Making a comeback

Saturday, January 8, 2022
The two top cars go head-to-head in the finals at the Las Vegas Motor Speedway.

Grad students miss final, but still record 137 mph top speed at self-driving race in Las Vegas

A multi-university team featuring two graduate students from the University of Waterloo failed to qualify for the finals Friday of an autonomous racing event in Las Vegas.

But six weeks of preparation by Brian Mao and Ben Zhang still paid off when their million-dollar car recorded a top speed of 137 miles per hour (mph) during a run before the main competition at the Las Vegas Motor Speedway.

The performance built on a disappointing result at the Indianapolis Motor Speedway in October when their car had a GPS malfunction and failed to finish.

"We've made a great comeback from crashing into a wall to successfully completing laps at over 137 mph in only about two months," Mao said.

Ben Zhang and Brian Mao with their car in Las Vegas.

Waterloo graduate students Ben Zhang (left) and Brian Mao pose with their car in Las Vegas.

The competition in Las Vegas added high-speed passing to the challenge as university teams from around the world pushed the limits of self-driving hardware and artificial intelligence (AI) software.

Five of nine teams qualified for the finals, with PoliMOVE from Politecnico di Milano of Italy and the University of Alabama taking the top prize of US $150,000. It also recorded the top speed of 173 mph.

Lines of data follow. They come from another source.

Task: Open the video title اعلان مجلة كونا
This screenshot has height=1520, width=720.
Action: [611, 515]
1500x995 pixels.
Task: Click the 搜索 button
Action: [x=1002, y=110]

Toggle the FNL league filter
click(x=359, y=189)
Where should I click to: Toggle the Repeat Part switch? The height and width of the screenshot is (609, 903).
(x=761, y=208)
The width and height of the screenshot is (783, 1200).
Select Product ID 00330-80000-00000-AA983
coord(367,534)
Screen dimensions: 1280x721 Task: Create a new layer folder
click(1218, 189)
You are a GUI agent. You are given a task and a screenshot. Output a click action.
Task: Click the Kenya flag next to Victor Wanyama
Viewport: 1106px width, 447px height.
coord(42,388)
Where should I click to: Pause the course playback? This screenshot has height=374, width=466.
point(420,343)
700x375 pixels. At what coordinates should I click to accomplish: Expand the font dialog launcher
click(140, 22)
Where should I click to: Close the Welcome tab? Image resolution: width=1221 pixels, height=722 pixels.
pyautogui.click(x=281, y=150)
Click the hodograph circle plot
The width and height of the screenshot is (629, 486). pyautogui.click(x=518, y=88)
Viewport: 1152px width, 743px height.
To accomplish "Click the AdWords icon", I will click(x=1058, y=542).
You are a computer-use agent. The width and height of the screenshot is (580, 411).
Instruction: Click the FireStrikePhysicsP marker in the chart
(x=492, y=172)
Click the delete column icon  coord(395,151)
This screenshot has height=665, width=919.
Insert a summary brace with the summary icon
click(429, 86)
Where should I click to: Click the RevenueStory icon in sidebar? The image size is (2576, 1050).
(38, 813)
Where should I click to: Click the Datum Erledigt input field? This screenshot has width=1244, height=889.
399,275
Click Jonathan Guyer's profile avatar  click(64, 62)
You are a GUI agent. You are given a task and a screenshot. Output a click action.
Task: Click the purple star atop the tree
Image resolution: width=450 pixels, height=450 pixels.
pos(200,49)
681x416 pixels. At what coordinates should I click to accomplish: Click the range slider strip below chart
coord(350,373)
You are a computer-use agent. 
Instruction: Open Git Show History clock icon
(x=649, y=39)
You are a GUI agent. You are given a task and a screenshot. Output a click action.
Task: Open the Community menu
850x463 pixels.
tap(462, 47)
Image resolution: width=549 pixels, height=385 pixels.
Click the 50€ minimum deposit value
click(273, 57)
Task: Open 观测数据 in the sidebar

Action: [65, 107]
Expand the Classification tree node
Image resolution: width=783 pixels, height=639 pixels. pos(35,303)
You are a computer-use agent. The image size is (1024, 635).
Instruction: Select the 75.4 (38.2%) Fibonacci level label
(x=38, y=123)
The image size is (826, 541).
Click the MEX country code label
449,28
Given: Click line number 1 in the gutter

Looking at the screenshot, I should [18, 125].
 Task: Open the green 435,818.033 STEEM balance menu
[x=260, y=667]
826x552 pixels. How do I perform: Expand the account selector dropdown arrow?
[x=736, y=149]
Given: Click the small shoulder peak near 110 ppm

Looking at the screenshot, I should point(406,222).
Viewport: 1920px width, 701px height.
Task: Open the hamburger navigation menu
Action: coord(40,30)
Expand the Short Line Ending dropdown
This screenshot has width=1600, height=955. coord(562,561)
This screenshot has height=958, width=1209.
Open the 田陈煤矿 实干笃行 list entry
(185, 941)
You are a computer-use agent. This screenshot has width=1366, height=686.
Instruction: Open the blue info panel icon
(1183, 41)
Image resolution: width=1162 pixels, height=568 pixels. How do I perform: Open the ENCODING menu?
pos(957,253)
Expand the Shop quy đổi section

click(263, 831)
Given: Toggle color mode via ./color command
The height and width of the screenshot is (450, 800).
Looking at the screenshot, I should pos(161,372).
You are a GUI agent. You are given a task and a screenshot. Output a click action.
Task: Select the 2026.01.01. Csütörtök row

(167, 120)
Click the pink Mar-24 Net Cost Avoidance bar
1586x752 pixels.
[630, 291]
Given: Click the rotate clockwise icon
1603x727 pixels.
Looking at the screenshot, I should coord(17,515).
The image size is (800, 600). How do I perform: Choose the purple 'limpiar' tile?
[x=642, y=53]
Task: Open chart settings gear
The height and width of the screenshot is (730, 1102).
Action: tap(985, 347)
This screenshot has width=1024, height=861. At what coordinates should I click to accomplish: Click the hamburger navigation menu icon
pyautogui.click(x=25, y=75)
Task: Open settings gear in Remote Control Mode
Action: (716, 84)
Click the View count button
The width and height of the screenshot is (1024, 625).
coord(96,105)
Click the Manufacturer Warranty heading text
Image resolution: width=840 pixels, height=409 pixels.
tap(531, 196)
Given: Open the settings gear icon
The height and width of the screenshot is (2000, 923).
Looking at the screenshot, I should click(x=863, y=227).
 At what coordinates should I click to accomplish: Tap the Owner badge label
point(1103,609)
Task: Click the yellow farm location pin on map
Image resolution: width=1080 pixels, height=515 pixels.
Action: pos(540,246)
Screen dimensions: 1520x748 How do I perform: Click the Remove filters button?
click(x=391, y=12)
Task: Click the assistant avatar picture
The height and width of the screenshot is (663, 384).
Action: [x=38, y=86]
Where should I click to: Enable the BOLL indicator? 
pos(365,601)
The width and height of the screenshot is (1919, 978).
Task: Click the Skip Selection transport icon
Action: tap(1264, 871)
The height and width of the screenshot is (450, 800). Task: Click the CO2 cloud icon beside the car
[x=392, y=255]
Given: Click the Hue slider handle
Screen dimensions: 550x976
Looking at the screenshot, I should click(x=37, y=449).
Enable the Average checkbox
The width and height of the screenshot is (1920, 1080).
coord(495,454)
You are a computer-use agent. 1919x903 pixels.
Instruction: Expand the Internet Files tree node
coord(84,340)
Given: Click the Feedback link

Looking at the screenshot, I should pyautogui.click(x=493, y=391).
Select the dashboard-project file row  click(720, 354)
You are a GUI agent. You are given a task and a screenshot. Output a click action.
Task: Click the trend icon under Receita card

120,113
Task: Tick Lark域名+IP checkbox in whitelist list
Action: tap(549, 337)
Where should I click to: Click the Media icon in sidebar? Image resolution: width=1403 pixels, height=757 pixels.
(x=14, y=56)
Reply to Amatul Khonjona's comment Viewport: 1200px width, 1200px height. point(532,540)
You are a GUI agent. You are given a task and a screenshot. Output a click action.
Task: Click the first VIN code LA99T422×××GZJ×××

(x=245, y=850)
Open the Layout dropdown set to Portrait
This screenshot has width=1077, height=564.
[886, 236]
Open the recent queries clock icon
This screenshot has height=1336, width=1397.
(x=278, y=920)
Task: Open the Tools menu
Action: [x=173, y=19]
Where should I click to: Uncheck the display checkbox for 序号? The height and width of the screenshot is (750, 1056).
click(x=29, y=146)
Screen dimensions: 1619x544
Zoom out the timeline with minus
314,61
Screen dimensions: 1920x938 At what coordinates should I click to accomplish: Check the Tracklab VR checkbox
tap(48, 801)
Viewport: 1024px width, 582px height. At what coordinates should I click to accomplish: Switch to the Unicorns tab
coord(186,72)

TUM Autonomous Motorsport from the Technische Universität München in Germany, winner of the first race and US $1 million at Indy, finished second and won US $50,000.

"Today was the real birth of autonomous racing," Professor Sergio Savaresi, team lead of Politecnico di Milano, said in a media release. "The real high-speed multi-agent racing was pushed to its very limits. The research on autonomous cars will certainly benefit from this historic milestone."

Despite their progress since Indy, the Waterloo students and their teammates weren't confident enough in their systems to risk a collision while passing another car at 80 mph, a requirement to qualify for the finals.

Event began with over 40 teams

The Indy Autonomous Challenge began in 2019 with the goal of advancing self-driving technology and speeding up its commercialization. Teams from more than 40 universities were initially involved, with a series of simulated races leading up to single-car time trials at Indy.

Waterloo entered a small team called WATORACE before teaming up with three U.S. schools – the Massachusetts Institute of Technology, the University of Pittsburgh and the Rochester Institute of Technology - to pool resources and expertise.

Mao earned a degree in mechanical engineering (BASc ’20) at Waterloo and is now pursuing a master’s degree in applied mathematics. Zhang has a degree in computer science (BCS ’20) and is studying for his master’s in electrical and computer engineering.

Team members Kyle Anderson, a software engineering student, and Ryan Larkin, who is studying computer science, have also continued to provide valuable assistance to the racing effort.

Main photo: The two top self-driving cars go head-to-head in the finals at the Las Vegas Motor Speedway.